Document:
* * *
Re: Abbreviated keys for Numeric

Поиск
Список
Период
Сортировка
От Tomas Vondra
Тема Re: Abbreviated keys for Numeric
Дата
Msg-id 54E8E571.2030507@2ndquadrant.com
обсуждение исходный текст
Ответ на Re: Abbreviated keys for Numeric  (Peter Geoghegan <pg@heroku.com>)
Список pgsql-hackers
On 21.2.2015 19:57, Peter Geoghegan wrote:
> On Fri, Feb 20, 2015 at 9:18 PM, Tomas Vondra
> <tomas.vondra@2ndquadrant.com> wrote:
>> The gains for text are also very nice, although in this case that only
>> happens for the smallest scale (1M rows), and for larger scales it's
>> actually slower than current master :-(
> 
> That's odd. I have a hard time thinking of why the datum sort patch
> could be at fault, though. I bet the cost model of the text
> sortsupport routine is somehow hitting a snag on those larger sized
> sets. They should be just as accelerated, and probably more so, than
> your 1M sized set that was sped up 4x here.
* * *
Source data:
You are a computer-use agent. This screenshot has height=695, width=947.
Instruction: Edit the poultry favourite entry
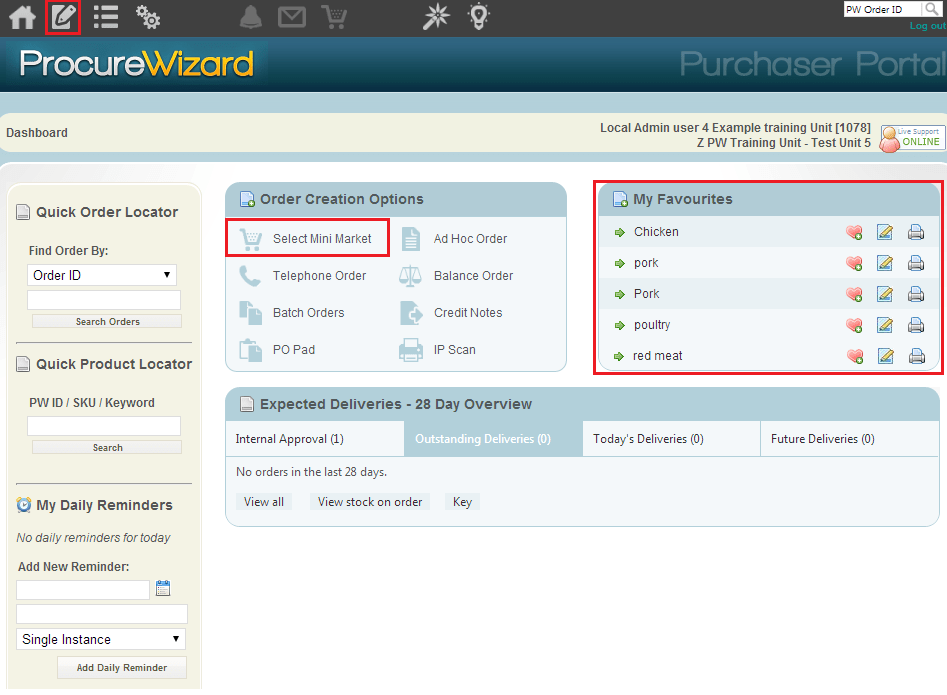884,324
* * *
Problem set:
1. In the post about abbreviated keys for Numeric, how much was the 1M-row text sort sped up?
2. Write what comes next in the post about abbreviated keys for Numeric, starting right after its last quoted sentence.

In response:
1. It was sped up 4x.

2.
> 
> Can you see what is output with debugging of text abbreviation turned
> on? Put "#define DEBUG_ABBREV_KEYS" at the top of varlena.c and
> rebuild. Report on the debug1 output, and see if and when abbreviation
> is aborted.
> 
> I suspected that the cost model was too conservative (or, more
> lightly, just too simplistic). I ought to revisit my patch to give the
> ad-hoc cost model a sense of proportion about how far along we are,
> which was previously deferred [1]. When there is a strong
> physical/logical correlation, that can be essential.

I don't think there's a correlation - at least not in the usual sense
that the data are stored 'sorted' by the column. The tables were
generated as random.

Hmmm, maybe we should add such correlated cases into the test script, to
see how that behaves with those patches ...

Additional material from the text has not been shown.